* **Task description**
Repeat the data verbatim, images excluded.

* **Records for processing**
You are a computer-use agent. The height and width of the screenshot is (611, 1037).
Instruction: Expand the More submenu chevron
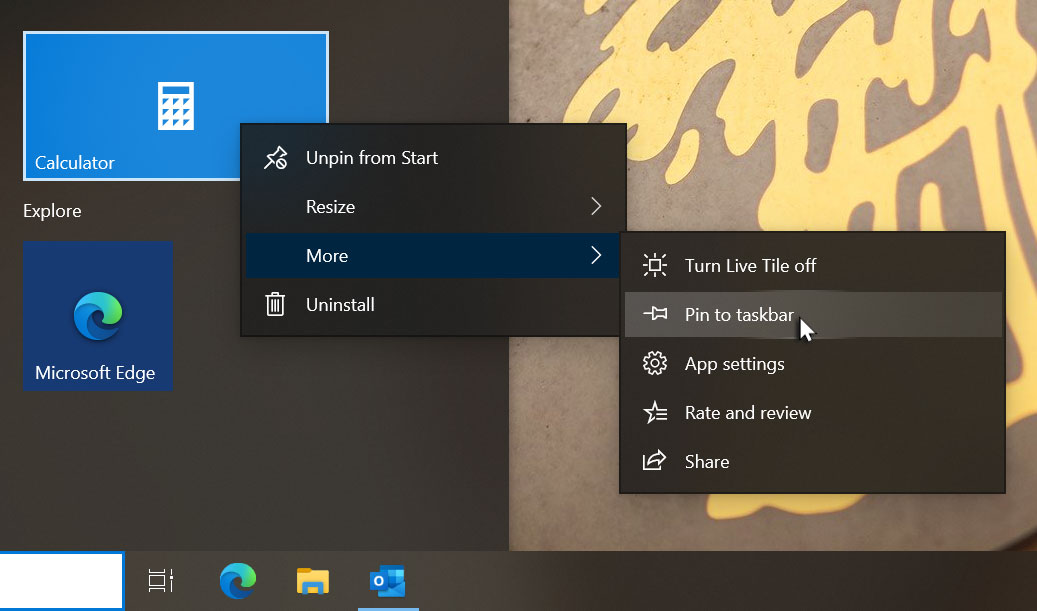click(x=596, y=255)
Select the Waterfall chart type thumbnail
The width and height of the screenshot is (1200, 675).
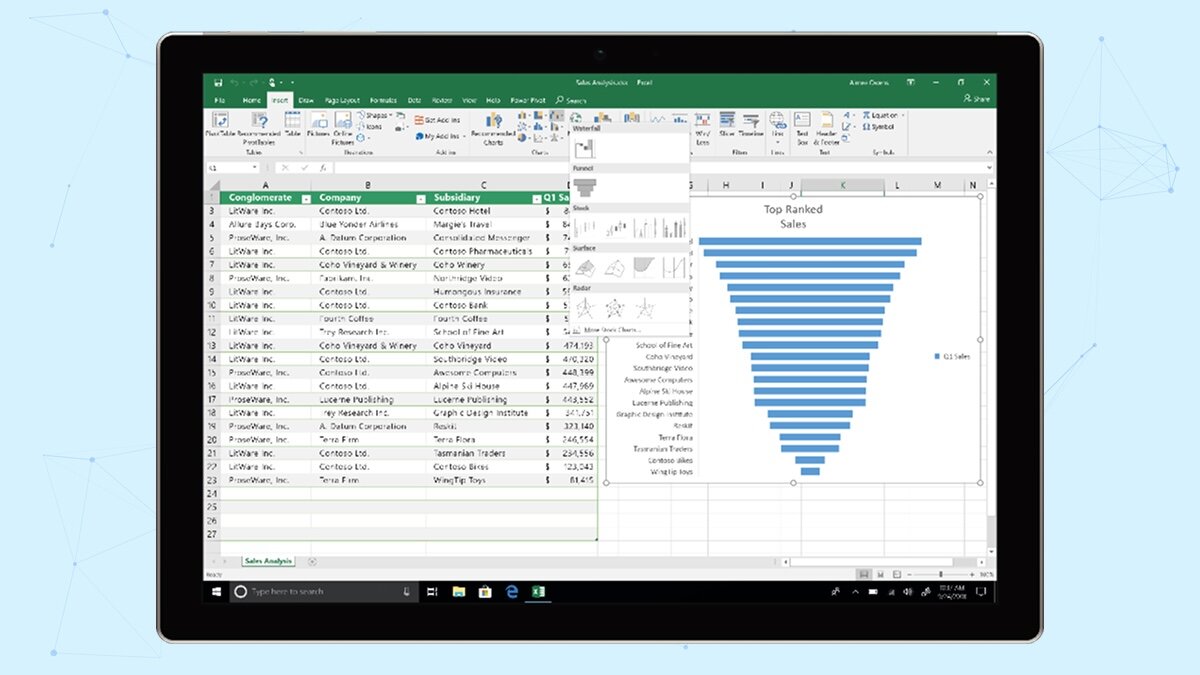[584, 150]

* **Task result**
You are a computer-use agent. The height and width of the screenshot is (611, 1037).
Instruction: Expand the More submenu chevron
click(x=596, y=255)
Select the Waterfall chart type thumbnail
The width and height of the screenshot is (1200, 675).
[584, 150]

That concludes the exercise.